County to open veterans office today

San Mateo County opens a new Veterans Services Office today in an effort to expand the program and improve outreach to local veterans. The new center has moved to the Human Services Agency in Belmont and will gain a second staff person to help inform the vets about their benefits, including mental-health services, financial aid, work training and housing assistance.

The San Mateo County Board of Supervisors approved the program’s expansion in September in response to an earlier report indicating that 27 percent of the county’s homeless were war veterans. The new office will increase visibility and accessibility, according to the county program’s manager, Gary Beasley, and the second staff member will be instrumental in finding veterans that need help. Until now, the county’s veterans office had only one staff person.

“Our officer was very overwhelmed with referrals,” Beasley said. “The vets were also bringing it to our attention and to the attention of politicians.”

Today’s opening celebration comes two days after Veterans Day and will include tours and an overview of available services.

“Now we’ll be able to go into the community more to do outreach and inform those vets of what’s available,” said Supervisor Jerry Hill, who will speak at the ceremony.

The program especially targets veterans who are on the lowdown, many of them Vietnam War vets who may not know whatbenefits they are entitled to receive.
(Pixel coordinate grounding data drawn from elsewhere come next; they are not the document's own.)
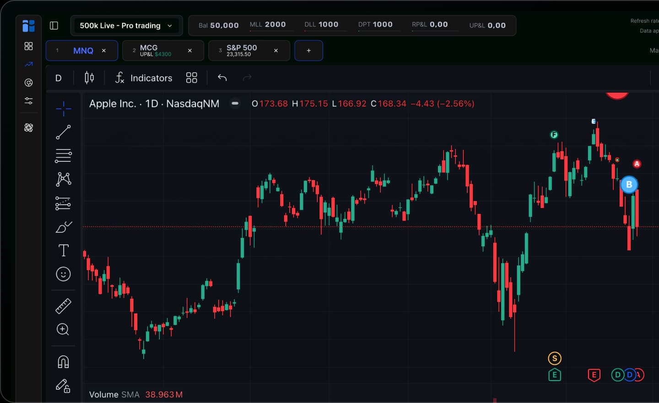Click the blue B chart marker
The height and width of the screenshot is (403, 659).
tap(629, 185)

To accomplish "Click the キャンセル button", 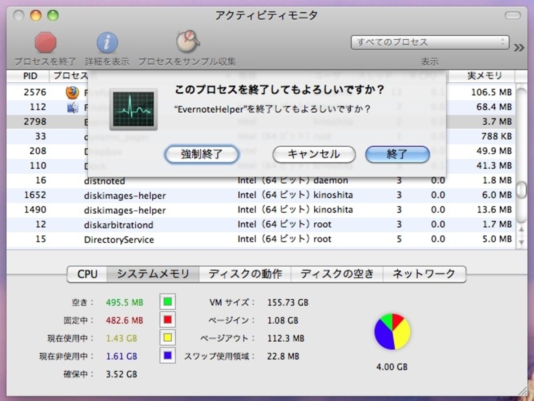I will (314, 155).
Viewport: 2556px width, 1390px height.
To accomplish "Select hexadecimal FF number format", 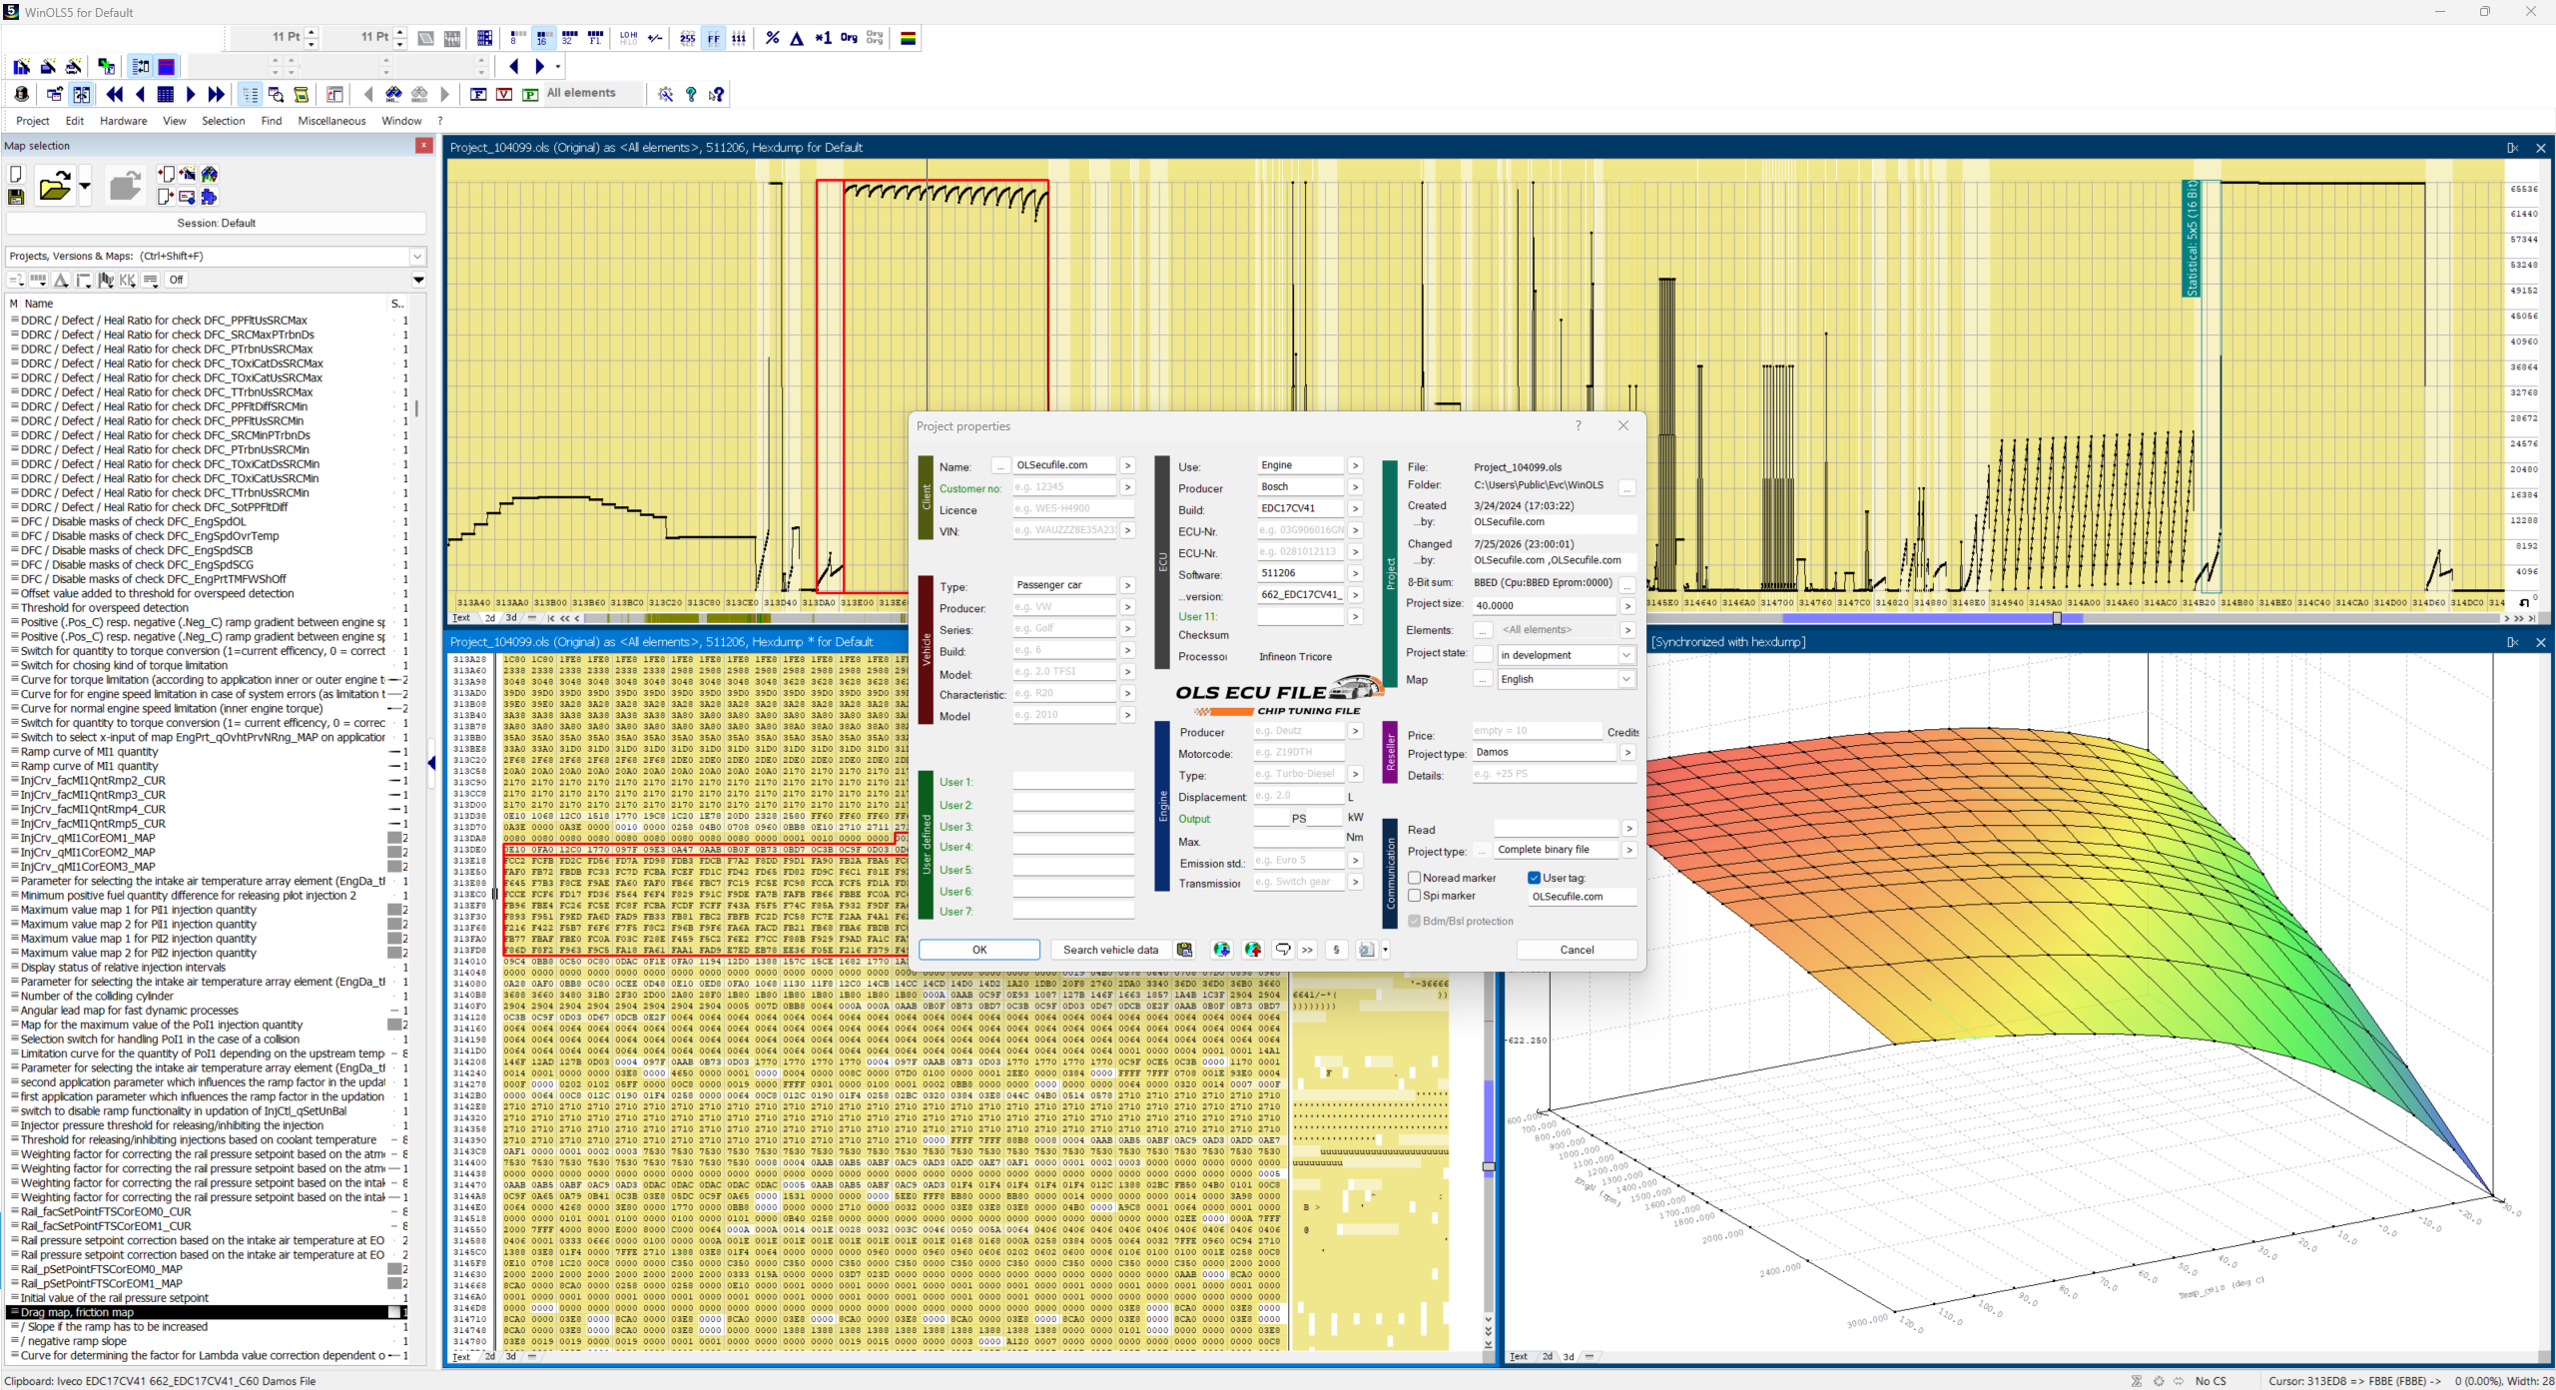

Most benefit information is provided by the Veterans Affairs Office online, something that may not be accessible to a homeless or poor veteran.

“We are trying to bring this service directly one on one so veterans don’t have to try to work their way through the bureaucracy,” Hill said.

83-year-old World War II veteran Chris Pallas, who formerly served on the City Council in San Bruno, said that veteran services have been up and down throughout the last 50 years. He said the country can take better care of its veterans.

“We could do better, but it’s up to the veterans,” said Pallas. “If we are strong in numbers and if we vote for people that support us, then we can protect our benefits. We should become active because apathy caused us to lose a lot.”